America’s most selective schools do turn out a lot of zombies, but it’s probably not the schools that do that. Indeed, it’s not even clear that Harvard produces a greater percentage of zombies than the nearby, and less selective, University of Massachusetts.
The writer points out that America’s top colleges are full of “toxic levels of fear, anxiety, and depression.” Well, so are America’s Walmarts. It’s not our system of elite education that does this; it’s our whole system. That’s how employment works, too.
What to do?
Instead of service [volunteering in the Amazon or teaching English as a second language], how about service work? That’ll really give you insight into other people. How about waiting tables so that you can see how hard it is, physically and mentally? You really aren’t as smart as everyone has been telling you; you’re only smarter in a certain way. There are smart people who do not go to a prestigious college, or to any college—often precisely for reasons of class. There are smart people who are not “smart.”

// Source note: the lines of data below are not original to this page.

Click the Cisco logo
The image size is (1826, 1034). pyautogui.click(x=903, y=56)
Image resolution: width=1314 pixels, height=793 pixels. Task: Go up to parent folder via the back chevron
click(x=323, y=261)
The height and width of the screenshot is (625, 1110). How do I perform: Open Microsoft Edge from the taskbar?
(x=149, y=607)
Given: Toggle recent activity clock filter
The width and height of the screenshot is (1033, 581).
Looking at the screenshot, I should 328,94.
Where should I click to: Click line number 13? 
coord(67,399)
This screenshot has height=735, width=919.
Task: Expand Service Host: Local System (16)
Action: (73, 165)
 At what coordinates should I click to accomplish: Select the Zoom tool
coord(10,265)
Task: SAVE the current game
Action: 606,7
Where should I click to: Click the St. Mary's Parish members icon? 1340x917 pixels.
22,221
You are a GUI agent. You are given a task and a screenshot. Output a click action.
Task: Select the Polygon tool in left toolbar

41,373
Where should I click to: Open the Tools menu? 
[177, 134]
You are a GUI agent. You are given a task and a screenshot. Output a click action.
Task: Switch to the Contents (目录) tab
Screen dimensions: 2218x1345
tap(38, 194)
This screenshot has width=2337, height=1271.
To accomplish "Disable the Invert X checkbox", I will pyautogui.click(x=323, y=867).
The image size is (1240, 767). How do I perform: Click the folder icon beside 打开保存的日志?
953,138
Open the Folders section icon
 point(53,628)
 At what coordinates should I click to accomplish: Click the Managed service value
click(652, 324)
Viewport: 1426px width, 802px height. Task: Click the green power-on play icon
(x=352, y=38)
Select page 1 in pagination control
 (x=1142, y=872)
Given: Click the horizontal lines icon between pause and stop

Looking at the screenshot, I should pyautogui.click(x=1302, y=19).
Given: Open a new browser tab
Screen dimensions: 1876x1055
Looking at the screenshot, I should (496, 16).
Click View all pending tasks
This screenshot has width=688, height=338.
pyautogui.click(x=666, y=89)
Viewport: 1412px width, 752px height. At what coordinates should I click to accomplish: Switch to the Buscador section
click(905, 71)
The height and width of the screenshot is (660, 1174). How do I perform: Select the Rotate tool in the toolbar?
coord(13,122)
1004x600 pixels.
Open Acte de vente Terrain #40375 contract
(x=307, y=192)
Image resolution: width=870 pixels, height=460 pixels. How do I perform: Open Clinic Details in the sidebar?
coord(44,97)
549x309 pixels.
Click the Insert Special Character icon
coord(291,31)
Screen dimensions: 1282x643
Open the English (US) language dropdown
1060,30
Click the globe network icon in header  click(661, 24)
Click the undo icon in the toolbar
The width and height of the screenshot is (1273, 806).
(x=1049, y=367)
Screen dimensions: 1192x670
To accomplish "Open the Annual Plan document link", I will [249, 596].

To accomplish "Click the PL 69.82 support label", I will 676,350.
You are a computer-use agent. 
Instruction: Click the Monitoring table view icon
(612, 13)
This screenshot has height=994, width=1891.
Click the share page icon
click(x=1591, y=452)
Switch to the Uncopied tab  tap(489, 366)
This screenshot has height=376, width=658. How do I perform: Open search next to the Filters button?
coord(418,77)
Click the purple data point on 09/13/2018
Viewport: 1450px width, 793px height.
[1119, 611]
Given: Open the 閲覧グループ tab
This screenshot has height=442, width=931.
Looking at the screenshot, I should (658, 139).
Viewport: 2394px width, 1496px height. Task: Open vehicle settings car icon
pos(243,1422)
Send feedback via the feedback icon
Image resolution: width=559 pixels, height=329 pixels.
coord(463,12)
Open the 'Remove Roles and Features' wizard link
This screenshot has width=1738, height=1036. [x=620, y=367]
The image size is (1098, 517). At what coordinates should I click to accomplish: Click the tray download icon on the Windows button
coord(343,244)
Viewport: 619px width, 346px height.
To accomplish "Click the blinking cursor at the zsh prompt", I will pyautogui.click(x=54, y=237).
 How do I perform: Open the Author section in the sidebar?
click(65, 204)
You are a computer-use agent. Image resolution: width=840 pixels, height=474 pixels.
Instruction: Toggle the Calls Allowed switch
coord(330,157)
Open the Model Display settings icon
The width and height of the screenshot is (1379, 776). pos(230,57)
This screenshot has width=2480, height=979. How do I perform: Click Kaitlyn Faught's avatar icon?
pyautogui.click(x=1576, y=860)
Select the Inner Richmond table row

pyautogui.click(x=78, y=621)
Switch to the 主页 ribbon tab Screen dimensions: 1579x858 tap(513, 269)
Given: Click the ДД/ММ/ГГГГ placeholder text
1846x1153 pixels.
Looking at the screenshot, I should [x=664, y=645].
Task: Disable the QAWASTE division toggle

Oh, stop. This is confusing a public struggle with a private one. Yes, it’s true that many relatively affluent children no longer have the experience working summer jobs in factories that many college students did 20 or 30 years ago, but that’s a result of changes in the American economy.
Furthermore, while an experience on the admissions committee (the author did “a daylong stint on the Yale admissions committee”), and interviews with very recent graduates, might tell an observer one thing, just looking at the alumni magazines will tell you something thing else. The top schools produce lots of “out-of-touch, entitled little shits,” but they also produce lots of ordinary people, dentists and lawyers, and a fair number of artists and nonconformists. Zombies? Well, only as far as America’s professional adults as a whole are zombies.
Zach Schonfeld over at Newsweek points out that 46 out of 91 [of TNR’s editorial] staffers hold undergraduate or graduate degrees (or both) from an Ivy League institution.
This something we often face here at this magazine when the College Guide comes out in the fall: Well, readers ask, where did you go to college? Where would you send your kids?
The Monthly‘s best colleges, of course, are the best colleges in terms of their services to the country, not “what is the fanciest place to send your kid.” And, to be honest, most editorial staff at magazines of ideas went to fancy colleges too. At the Monthly, back when I was on full staff and I worked seriously on the last college guide, alma maters of the editorial team included Harvard, Princeton, Cornell, Columbia, and Yale.
TNR is attempting to undermine the standard assumption that fancy college produce a lot of great people. The author is pretending to say, oh no, look we’ve done real investigative journalism and discovered that the Ivy League sucks. Send your kids to less selective school.
Yeah, I’ll believe that when Chris Hughes (Harvard) has a child who matriculates at SUNY Brockport or editor Franklin Foer (Columbia) has a child who graduates from the University of the District of Columbia.
Come on, we know how this works. Sure, there are zombies at top schools, but there’s aren’t more zombies at top schools. The zombies are everywhere.